Through some very fast judicial footwork — transforming the international conflict between the United States and al Qaeda into an internal conflict in Afghanistan — the Supreme Court concluded that Common Article 3 applied in Hamdan as part of the “law of war” referenced in section 821.
The practical result, however, is minimal. Most — if not all — of Common Article 3 is entirely consistent with what has been Bush administration policy. Most importantly, the provision requires that detainees must be treated humanely (a point the president has consistently stressed) and that they can be criminally punished only after “judgment pronounced by a regularly constituted court.” Because another UCMJ section (§836) requires that military commissions generally follow the same rules as regular courts martial, and because the government failed to justify departures from this, the court ruled that these military commissions were not “regularly constituted.” This was the technical, and narrow, basis of the court’s decision; the critics’ claims that the court has held the Geneva Conventions apply to the war on terror are just wrong.
Moreover, the Supreme Court did not suggest — nor could it have suggested — that Congress was bound by the court’s interpretation of Common Article 3, or any other part of the Geneva Conventions, in future military commission legislation.
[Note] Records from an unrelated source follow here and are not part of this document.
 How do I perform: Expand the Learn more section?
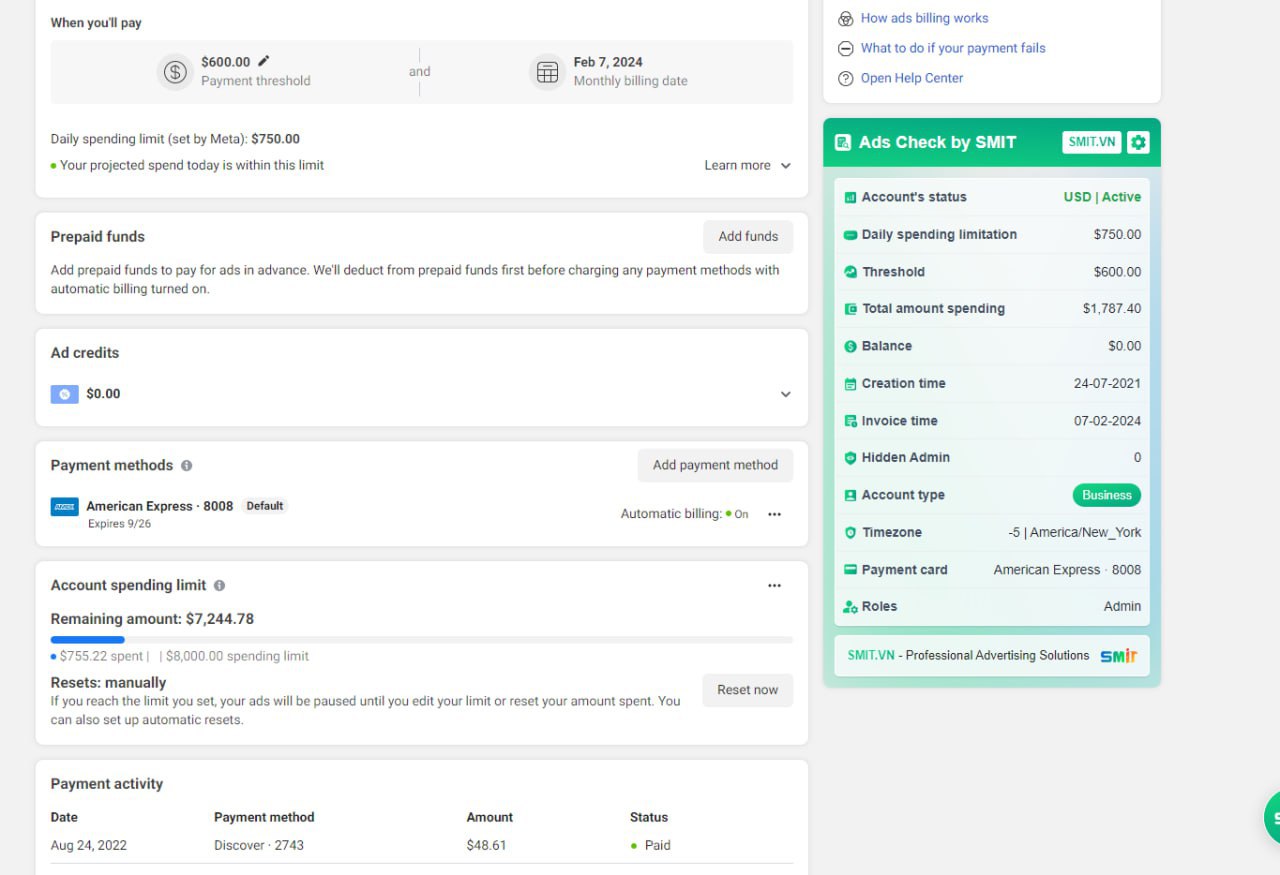pos(747,166)
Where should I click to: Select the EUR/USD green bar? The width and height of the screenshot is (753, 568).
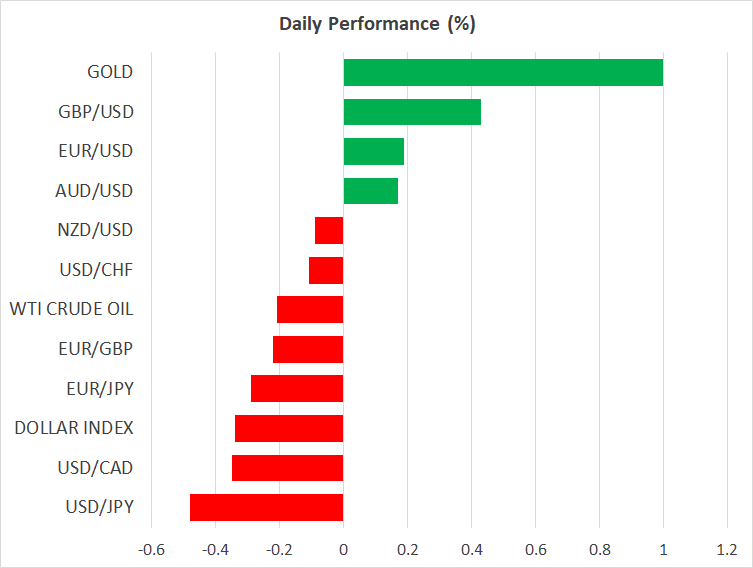[373, 151]
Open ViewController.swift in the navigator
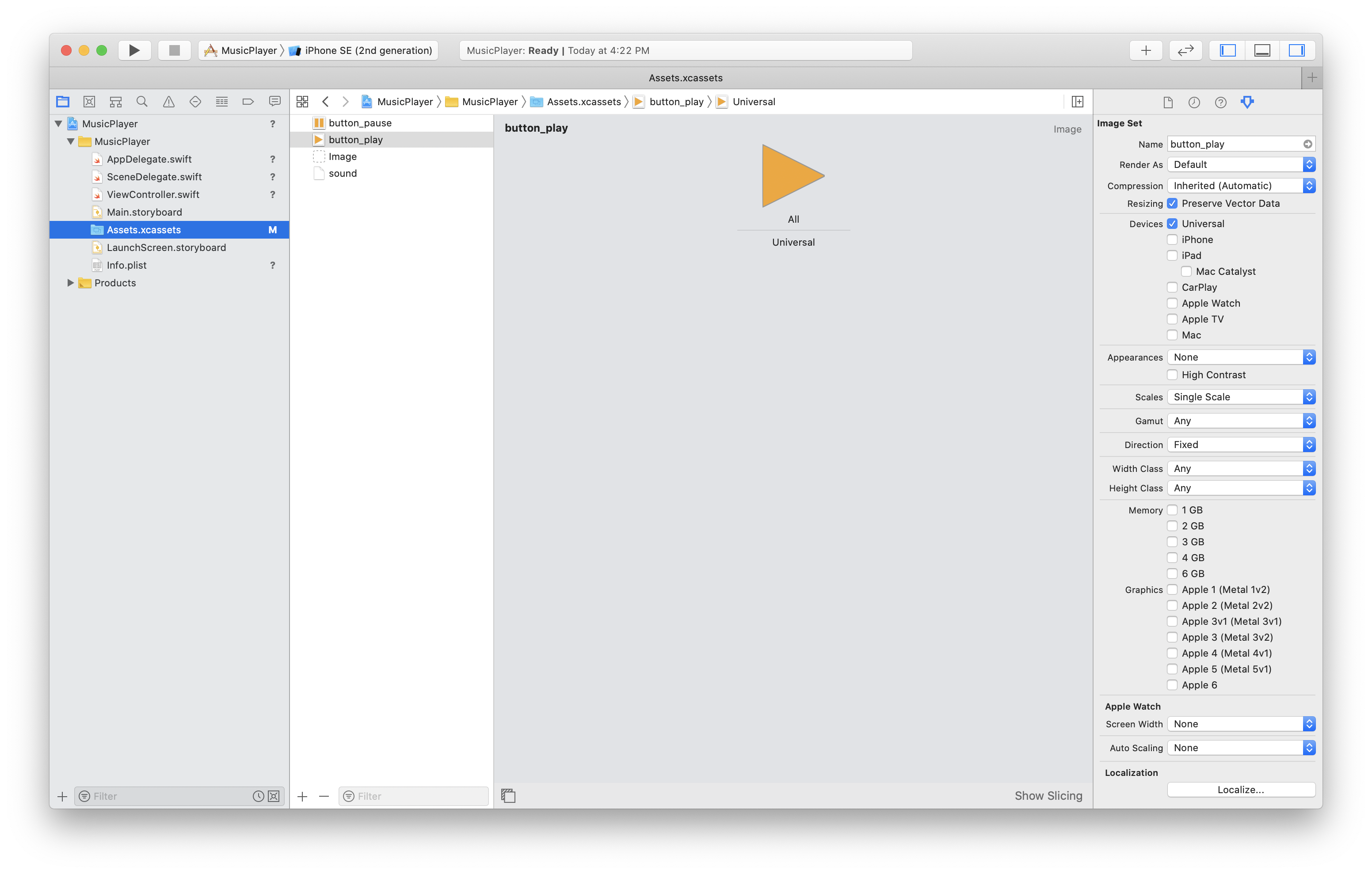1372x874 pixels. click(x=152, y=194)
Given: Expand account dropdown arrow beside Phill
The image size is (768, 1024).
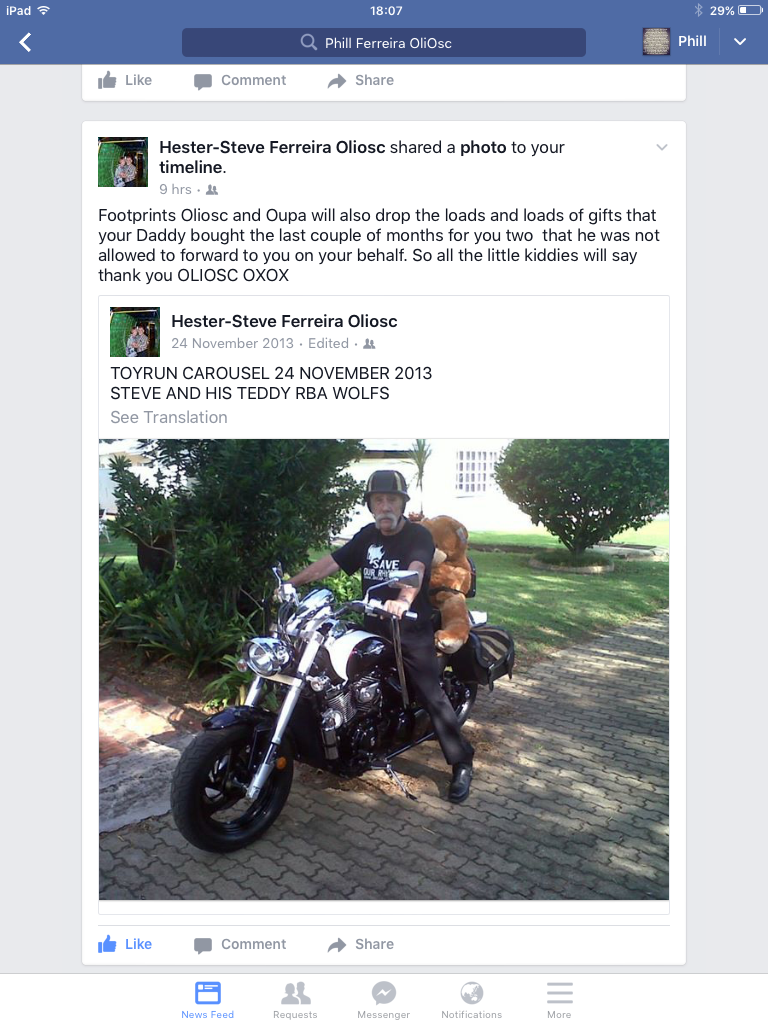Looking at the screenshot, I should tap(739, 42).
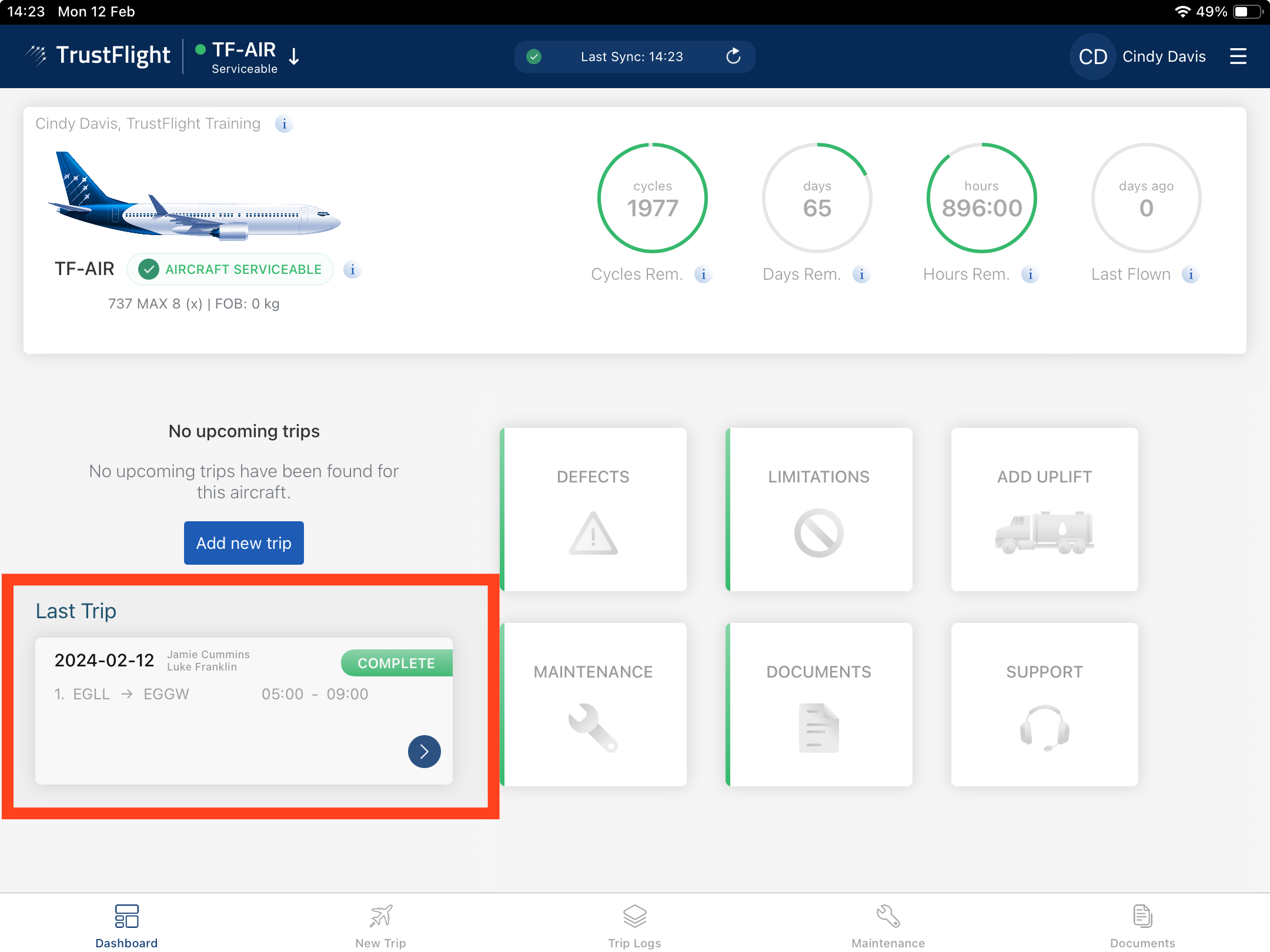1270x952 pixels.
Task: Click the info icon beside Hours Rem.
Action: 1030,274
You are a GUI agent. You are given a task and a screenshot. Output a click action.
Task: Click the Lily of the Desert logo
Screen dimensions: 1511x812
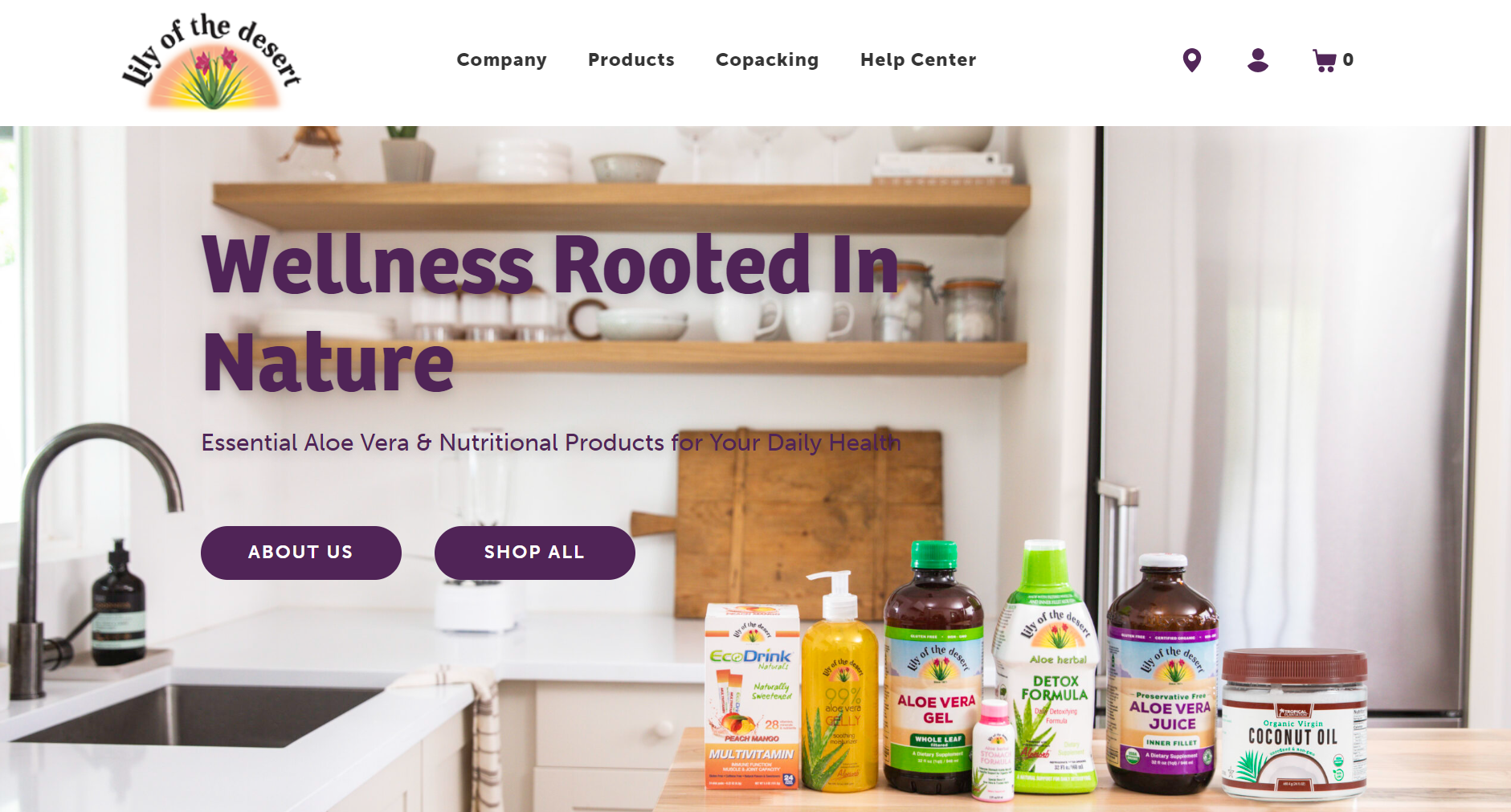[x=211, y=61]
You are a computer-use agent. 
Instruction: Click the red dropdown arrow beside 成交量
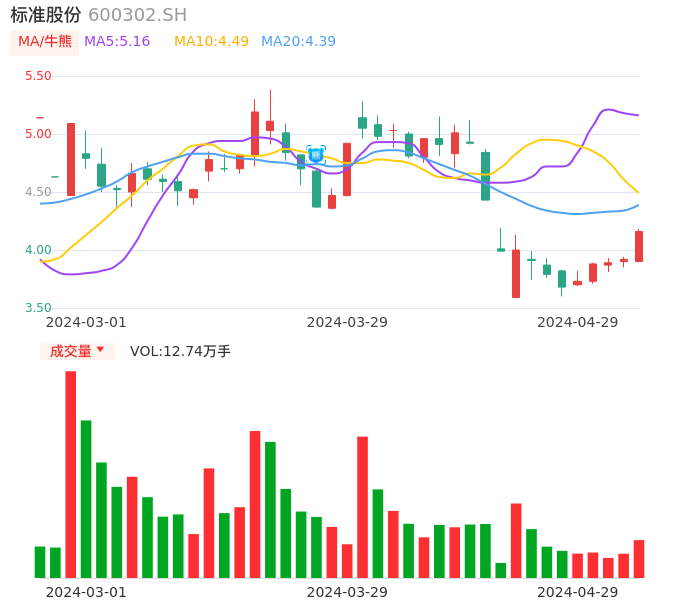coord(100,350)
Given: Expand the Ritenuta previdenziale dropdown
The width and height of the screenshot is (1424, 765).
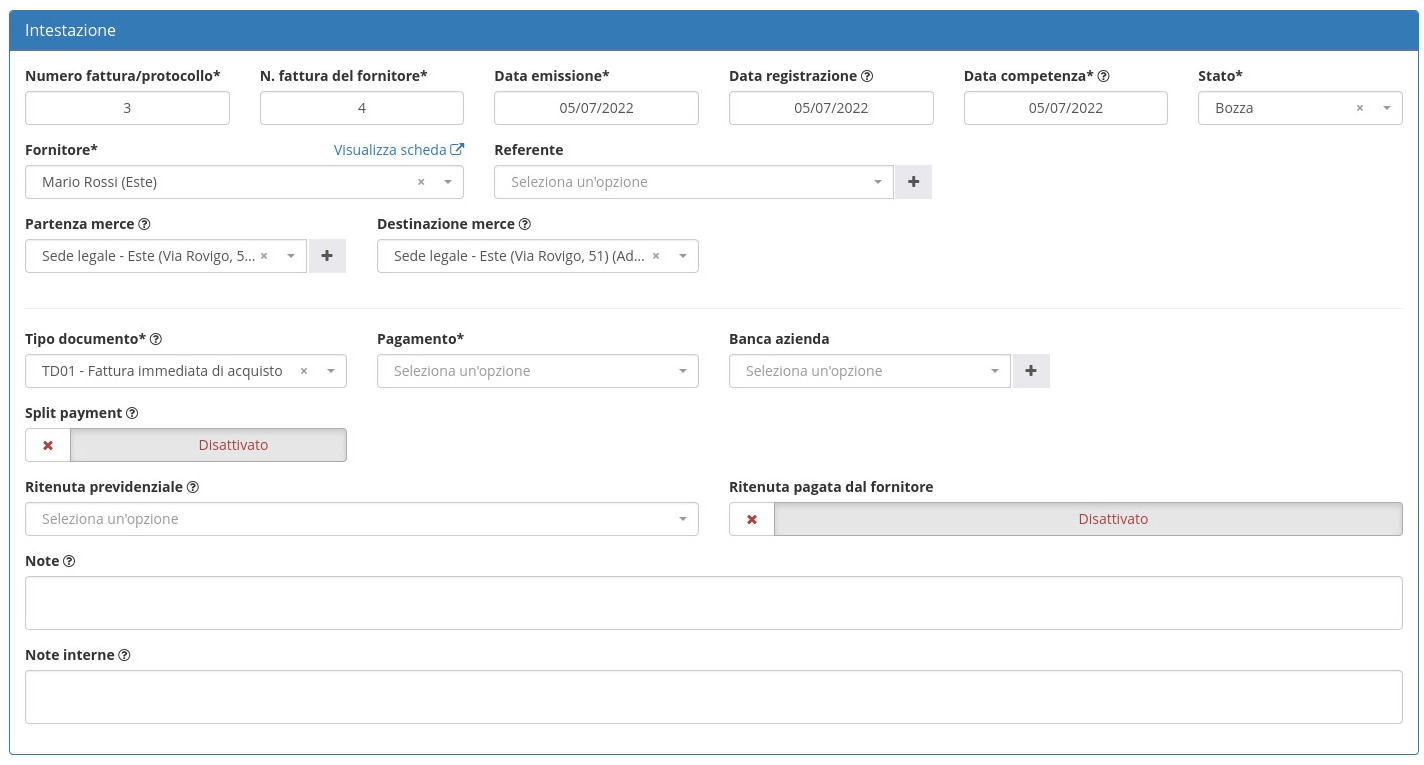Looking at the screenshot, I should coord(361,519).
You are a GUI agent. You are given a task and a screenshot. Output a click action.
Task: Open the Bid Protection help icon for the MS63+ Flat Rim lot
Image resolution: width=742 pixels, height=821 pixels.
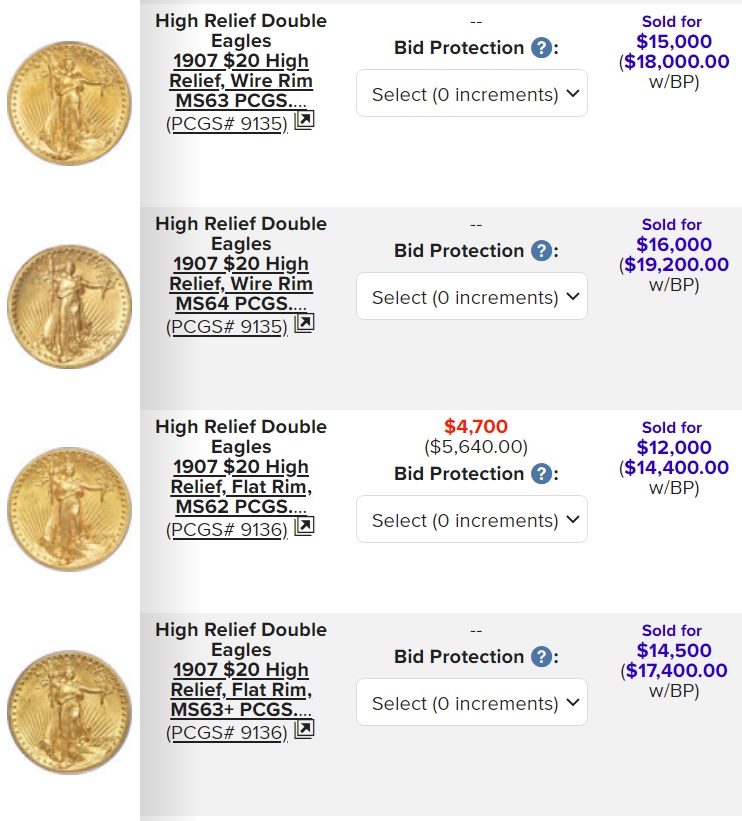[541, 657]
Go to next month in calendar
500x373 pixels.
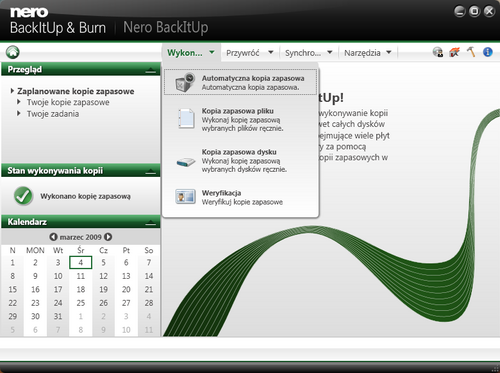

That interpretation is the law of the Hamdan case and must be followed as precedent by lower courts facing similar factual situations. However, the political branches are constitutionally entitled to determine the meaning of treaties as they relate to the international legal obligations of the United States.
In the first instance, the president (as in the Supreme Court’s own words, the “sole organ” of American foreign-policy) is entitled to interpret treaties to which the United States is a party. In addition, Congress is constitutionally entitled to legislate in ways that are inconsistent with the Supreme Court’s view of any particular treaty (or, for that matter, with the president’s view), and the court must apply the later enactment as binding. That is textbook constitutional law.
Therefore, the Supreme Court has not required that the Geneva Conventions be applied in the war on terror; neither members of al Qaeda nor their allies, including members of the Taliban, must be granted POW status because of the Hamdan decision. Even more importantly, Congress is not required to adopt the court’s view of Common Article 3 in its consideration and enactment of new legislation on military commissions. That legislation should, of course, be consistent with U.S. international obligations — but only as interpreted by the president and Congress in their respective constitutional roles.
David B. Rivkin Jr. and Lee A. Casey are partners in the Washington, D.C., office of Baker & Hostetler LLP and served in the Justice Department under Presidents Reagan and George H.W. Bush. They dedicate this series of essays to the beloved memory of Perseus Rivkin.